# Work instruction:
Filter the entries beneath this task, copying only the lines that hold the word "Skolportens".

----------

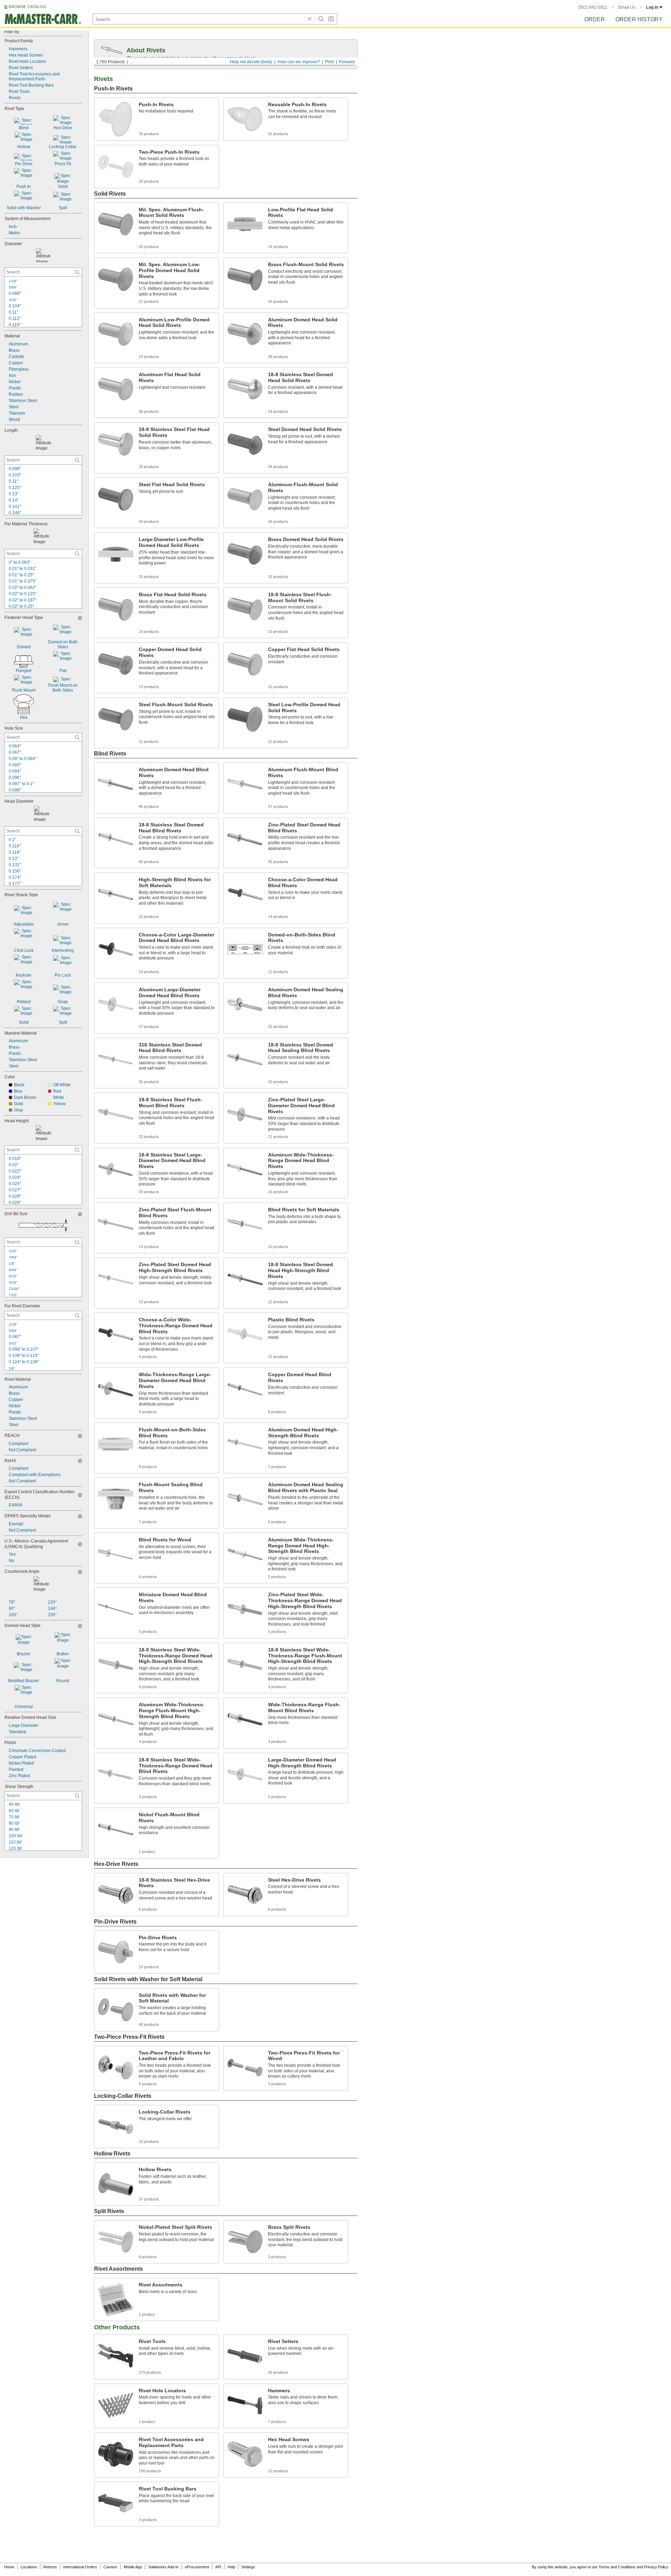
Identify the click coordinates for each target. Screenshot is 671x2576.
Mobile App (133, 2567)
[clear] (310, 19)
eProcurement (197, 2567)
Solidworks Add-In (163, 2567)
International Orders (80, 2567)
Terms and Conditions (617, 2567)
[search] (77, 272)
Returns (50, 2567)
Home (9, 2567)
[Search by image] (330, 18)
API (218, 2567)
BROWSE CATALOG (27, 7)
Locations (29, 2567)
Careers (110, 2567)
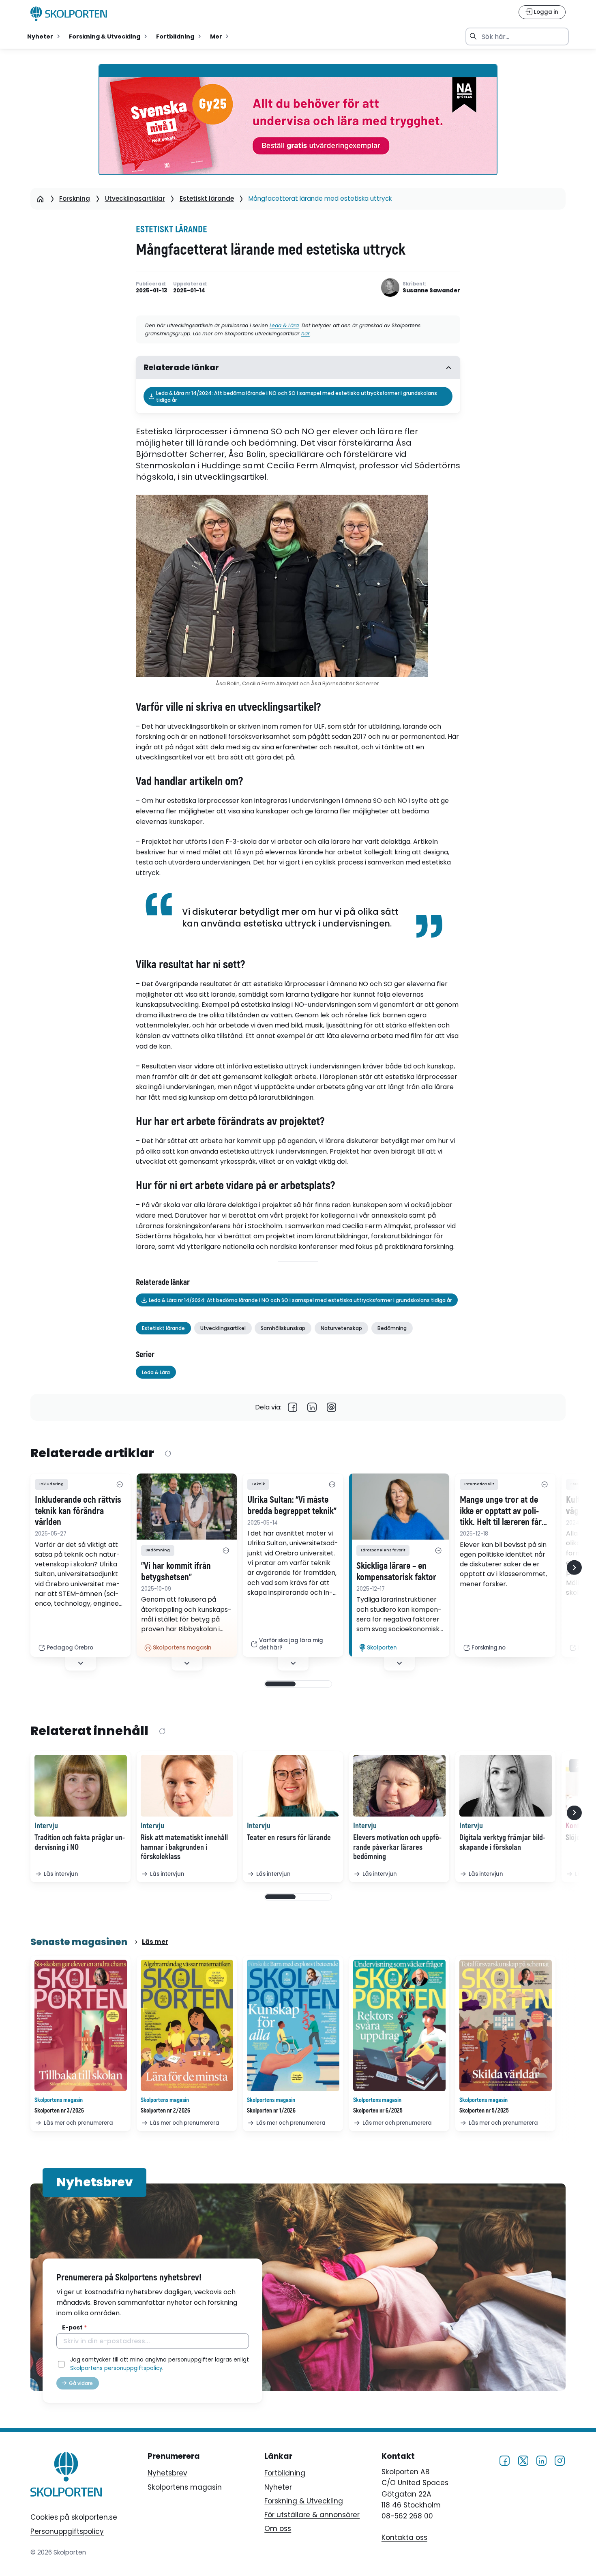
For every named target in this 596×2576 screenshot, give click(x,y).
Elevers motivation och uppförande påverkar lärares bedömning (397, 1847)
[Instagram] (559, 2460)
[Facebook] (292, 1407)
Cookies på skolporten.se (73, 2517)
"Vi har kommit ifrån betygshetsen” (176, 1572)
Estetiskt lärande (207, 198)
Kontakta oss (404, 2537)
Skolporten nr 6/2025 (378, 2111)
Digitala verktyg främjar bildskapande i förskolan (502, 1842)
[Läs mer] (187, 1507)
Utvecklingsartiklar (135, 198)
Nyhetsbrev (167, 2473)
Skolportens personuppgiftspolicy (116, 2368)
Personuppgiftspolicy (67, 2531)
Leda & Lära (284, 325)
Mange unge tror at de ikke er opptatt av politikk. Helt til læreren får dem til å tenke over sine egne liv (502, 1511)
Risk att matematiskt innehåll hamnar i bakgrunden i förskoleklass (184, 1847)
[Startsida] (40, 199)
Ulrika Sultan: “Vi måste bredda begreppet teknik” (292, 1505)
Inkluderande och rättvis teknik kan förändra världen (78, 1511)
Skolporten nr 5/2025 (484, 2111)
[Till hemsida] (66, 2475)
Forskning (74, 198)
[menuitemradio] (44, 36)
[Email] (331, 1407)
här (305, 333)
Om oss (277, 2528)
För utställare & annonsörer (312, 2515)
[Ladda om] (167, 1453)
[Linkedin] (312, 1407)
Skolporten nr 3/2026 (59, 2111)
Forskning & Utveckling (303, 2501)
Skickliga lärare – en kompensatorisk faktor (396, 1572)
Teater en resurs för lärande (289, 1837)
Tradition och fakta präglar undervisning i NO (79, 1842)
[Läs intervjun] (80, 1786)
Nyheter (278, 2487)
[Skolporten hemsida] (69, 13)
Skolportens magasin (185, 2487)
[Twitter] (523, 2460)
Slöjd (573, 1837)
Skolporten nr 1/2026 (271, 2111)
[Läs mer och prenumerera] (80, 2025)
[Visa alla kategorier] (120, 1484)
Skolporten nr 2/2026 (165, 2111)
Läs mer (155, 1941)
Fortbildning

----------

# Exercise result:
Skolportens personuppgiftspolicy (116, 2368)
Skolportens magasin (185, 2487)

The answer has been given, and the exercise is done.